*** EXCERPTED DATA ***

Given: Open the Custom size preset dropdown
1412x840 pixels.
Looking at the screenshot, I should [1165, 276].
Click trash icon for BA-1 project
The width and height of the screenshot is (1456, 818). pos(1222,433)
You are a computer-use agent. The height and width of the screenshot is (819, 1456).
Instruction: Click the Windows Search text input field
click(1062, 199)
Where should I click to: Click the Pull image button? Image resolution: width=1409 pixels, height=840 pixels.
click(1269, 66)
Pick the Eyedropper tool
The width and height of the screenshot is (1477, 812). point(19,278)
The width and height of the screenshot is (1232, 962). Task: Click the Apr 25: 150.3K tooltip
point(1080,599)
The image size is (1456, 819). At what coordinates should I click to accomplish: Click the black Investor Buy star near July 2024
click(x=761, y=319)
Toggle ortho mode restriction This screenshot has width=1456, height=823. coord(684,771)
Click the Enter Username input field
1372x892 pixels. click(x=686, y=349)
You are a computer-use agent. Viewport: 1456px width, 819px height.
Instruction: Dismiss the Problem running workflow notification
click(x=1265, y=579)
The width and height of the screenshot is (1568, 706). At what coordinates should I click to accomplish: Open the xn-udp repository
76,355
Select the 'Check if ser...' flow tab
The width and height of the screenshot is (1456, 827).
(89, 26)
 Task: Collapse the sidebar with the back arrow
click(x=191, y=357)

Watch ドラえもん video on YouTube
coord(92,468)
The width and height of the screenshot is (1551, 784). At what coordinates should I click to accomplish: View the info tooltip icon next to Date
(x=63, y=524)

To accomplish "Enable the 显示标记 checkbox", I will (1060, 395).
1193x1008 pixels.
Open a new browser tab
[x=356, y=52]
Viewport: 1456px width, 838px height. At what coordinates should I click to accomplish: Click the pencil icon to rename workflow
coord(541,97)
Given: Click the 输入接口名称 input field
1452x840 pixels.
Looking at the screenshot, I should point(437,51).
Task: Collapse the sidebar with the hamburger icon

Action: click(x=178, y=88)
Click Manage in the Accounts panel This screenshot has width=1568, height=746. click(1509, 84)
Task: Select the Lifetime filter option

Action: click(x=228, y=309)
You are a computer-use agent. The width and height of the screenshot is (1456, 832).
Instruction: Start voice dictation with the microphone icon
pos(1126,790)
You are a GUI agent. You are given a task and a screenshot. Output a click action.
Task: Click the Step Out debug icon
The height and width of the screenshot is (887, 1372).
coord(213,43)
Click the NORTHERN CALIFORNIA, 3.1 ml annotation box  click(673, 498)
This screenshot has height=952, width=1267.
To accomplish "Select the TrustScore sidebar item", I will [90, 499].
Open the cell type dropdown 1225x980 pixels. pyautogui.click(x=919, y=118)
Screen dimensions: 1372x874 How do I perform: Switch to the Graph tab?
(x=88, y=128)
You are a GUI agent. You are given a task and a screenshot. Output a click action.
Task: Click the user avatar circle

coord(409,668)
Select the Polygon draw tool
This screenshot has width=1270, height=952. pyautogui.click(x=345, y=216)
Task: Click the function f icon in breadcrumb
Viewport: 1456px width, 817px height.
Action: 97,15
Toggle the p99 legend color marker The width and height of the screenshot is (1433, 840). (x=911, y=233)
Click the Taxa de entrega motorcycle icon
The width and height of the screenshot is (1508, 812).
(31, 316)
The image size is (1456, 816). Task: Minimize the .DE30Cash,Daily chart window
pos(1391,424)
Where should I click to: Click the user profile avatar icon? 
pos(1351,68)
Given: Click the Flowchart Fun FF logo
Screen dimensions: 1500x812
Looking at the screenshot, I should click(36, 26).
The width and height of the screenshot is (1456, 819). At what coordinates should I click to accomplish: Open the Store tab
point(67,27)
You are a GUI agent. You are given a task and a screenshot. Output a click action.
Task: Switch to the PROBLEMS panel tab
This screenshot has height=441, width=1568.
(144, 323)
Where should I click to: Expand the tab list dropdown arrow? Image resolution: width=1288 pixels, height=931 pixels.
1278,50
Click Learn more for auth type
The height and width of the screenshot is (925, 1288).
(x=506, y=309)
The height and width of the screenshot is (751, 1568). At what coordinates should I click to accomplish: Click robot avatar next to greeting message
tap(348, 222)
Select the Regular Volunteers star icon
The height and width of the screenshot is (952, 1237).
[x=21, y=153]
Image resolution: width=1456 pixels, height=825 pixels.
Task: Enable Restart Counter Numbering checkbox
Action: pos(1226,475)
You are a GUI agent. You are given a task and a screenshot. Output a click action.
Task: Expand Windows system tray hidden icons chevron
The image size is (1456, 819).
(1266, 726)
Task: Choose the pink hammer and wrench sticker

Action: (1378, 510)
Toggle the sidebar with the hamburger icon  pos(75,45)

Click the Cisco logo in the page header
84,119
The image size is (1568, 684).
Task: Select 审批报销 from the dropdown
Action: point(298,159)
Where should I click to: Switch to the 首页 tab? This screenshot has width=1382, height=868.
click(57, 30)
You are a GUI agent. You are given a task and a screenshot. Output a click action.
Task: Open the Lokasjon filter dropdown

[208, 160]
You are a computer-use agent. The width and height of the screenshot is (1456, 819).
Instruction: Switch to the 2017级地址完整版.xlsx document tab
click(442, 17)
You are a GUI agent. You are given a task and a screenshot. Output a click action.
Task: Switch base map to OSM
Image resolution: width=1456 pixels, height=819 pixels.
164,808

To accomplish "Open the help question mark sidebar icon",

*** End of EXCERPTED DATA ***

### [WHAT IS BEING ASKED]
A complete, exact transcription of the data above is required.

### [SOLUTION TO THIS PROBLEM]
Given: Open the Custom size preset dropdown
1412x840 pixels.
Looking at the screenshot, I should [1165, 276].
Click trash icon for BA-1 project
The width and height of the screenshot is (1456, 818). pos(1222,433)
You are a computer-use agent. The height and width of the screenshot is (819, 1456).
Instruction: Click the Windows Search text input field
click(1062, 199)
Where should I click to: Click the Pull image button? Image resolution: width=1409 pixels, height=840 pixels.
click(1269, 66)
Pick the Eyedropper tool
The width and height of the screenshot is (1477, 812). point(19,278)
The width and height of the screenshot is (1232, 962). Task: Click the Apr 25: 150.3K tooltip
point(1080,599)
The image size is (1456, 819). At what coordinates should I click to accomplish: Click the black Investor Buy star near July 2024
click(x=761, y=319)
Toggle ortho mode restriction This screenshot has width=1456, height=823. coord(684,771)
Click the Enter Username input field
1372x892 pixels. click(x=686, y=349)
You are a computer-use agent. Viewport: 1456px width, 819px height.
Instruction: Dismiss the Problem running workflow notification
click(x=1265, y=579)
The width and height of the screenshot is (1568, 706). At what coordinates should I click to accomplish: Open the xn-udp repository
76,355
Select the 'Check if ser...' flow tab
The width and height of the screenshot is (1456, 827).
(89, 26)
 Task: Collapse the sidebar with the back arrow
click(x=191, y=357)

Watch ドラえもん video on YouTube
coord(92,468)
The width and height of the screenshot is (1551, 784). At what coordinates should I click to accomplish: View the info tooltip icon next to Date
(x=63, y=524)

To accomplish "Enable the 显示标记 checkbox", I will (1060, 395).
1193x1008 pixels.
Open a new browser tab
[x=356, y=52]
Viewport: 1456px width, 838px height. At what coordinates should I click to accomplish: Click the pencil icon to rename workflow
coord(541,97)
Given: Click the 输入接口名称 input field
1452x840 pixels.
Looking at the screenshot, I should point(437,51).
Task: Collapse the sidebar with the hamburger icon

Action: click(x=178, y=88)
Click Manage in the Accounts panel This screenshot has width=1568, height=746. click(1509, 84)
Task: Select the Lifetime filter option

Action: click(x=228, y=309)
You are a computer-use agent. The width and height of the screenshot is (1456, 832).
Instruction: Start voice dictation with the microphone icon
pos(1126,790)
You are a GUI agent. You are given a task and a screenshot. Output a click action.
Task: Click the Step Out debug icon
The height and width of the screenshot is (887, 1372).
coord(213,43)
Click the NORTHERN CALIFORNIA, 3.1 ml annotation box  click(673, 498)
This screenshot has height=952, width=1267.
To accomplish "Select the TrustScore sidebar item", I will [90, 499].
Open the cell type dropdown 1225x980 pixels. pyautogui.click(x=919, y=118)
Screen dimensions: 1372x874 How do I perform: Switch to the Graph tab?
(x=88, y=128)
You are a GUI agent. You are given a task and a screenshot. Output a click action.
Task: Click the user avatar circle

coord(409,668)
Select the Polygon draw tool
This screenshot has width=1270, height=952. pyautogui.click(x=345, y=216)
Task: Click the function f icon in breadcrumb
Viewport: 1456px width, 817px height.
Action: 97,15
Toggle the p99 legend color marker The width and height of the screenshot is (1433, 840). (x=911, y=233)
Click the Taxa de entrega motorcycle icon
The width and height of the screenshot is (1508, 812).
(31, 316)
The image size is (1456, 816). Task: Minimize the .DE30Cash,Daily chart window
pos(1391,424)
Where should I click to: Click the user profile avatar icon? 
pos(1351,68)
Given: Click the Flowchart Fun FF logo
Screen dimensions: 1500x812
Looking at the screenshot, I should click(36, 26).
The width and height of the screenshot is (1456, 819). At what coordinates should I click to accomplish: Open the Store tab
point(67,27)
You are a GUI agent. You are given a task and a screenshot. Output a click action.
Task: Switch to the PROBLEMS panel tab
This screenshot has height=441, width=1568.
(144, 323)
Where should I click to: Expand the tab list dropdown arrow? Image resolution: width=1288 pixels, height=931 pixels.
1278,50
Click Learn more for auth type
The height and width of the screenshot is (925, 1288).
(x=506, y=309)
The height and width of the screenshot is (751, 1568). At what coordinates should I click to accomplish: Click robot avatar next to greeting message
tap(348, 222)
Select the Regular Volunteers star icon
The height and width of the screenshot is (952, 1237).
[x=21, y=153]
Image resolution: width=1456 pixels, height=825 pixels.
Task: Enable Restart Counter Numbering checkbox
Action: pos(1226,475)
You are a GUI agent. You are given a task and a screenshot. Output a click action.
Task: Expand Windows system tray hidden icons chevron
The image size is (1456, 819).
(1266, 726)
Task: Choose the pink hammer and wrench sticker

Action: (1378, 510)
Toggle the sidebar with the hamburger icon  pos(75,45)

Click the Cisco logo in the page header
84,119
The image size is (1568, 684).
Task: Select 审批报销 from the dropdown
Action: point(298,159)
Where should I click to: Switch to the 首页 tab? This screenshot has width=1382, height=868.
click(57, 30)
You are a GUI agent. You are given a task and a screenshot. Output a click action.
Task: Open the Lokasjon filter dropdown

[208, 160]
You are a computer-use agent. The width and height of the screenshot is (1456, 819).
Instruction: Switch to the 2017级地址完整版.xlsx document tab
click(442, 17)
You are a GUI agent. You are given a task and a screenshot. Output a click action.
Task: Switch base map to OSM
Image resolution: width=1456 pixels, height=819 pixels.
164,808

To accomplish "Open the help question mark sidebar icon",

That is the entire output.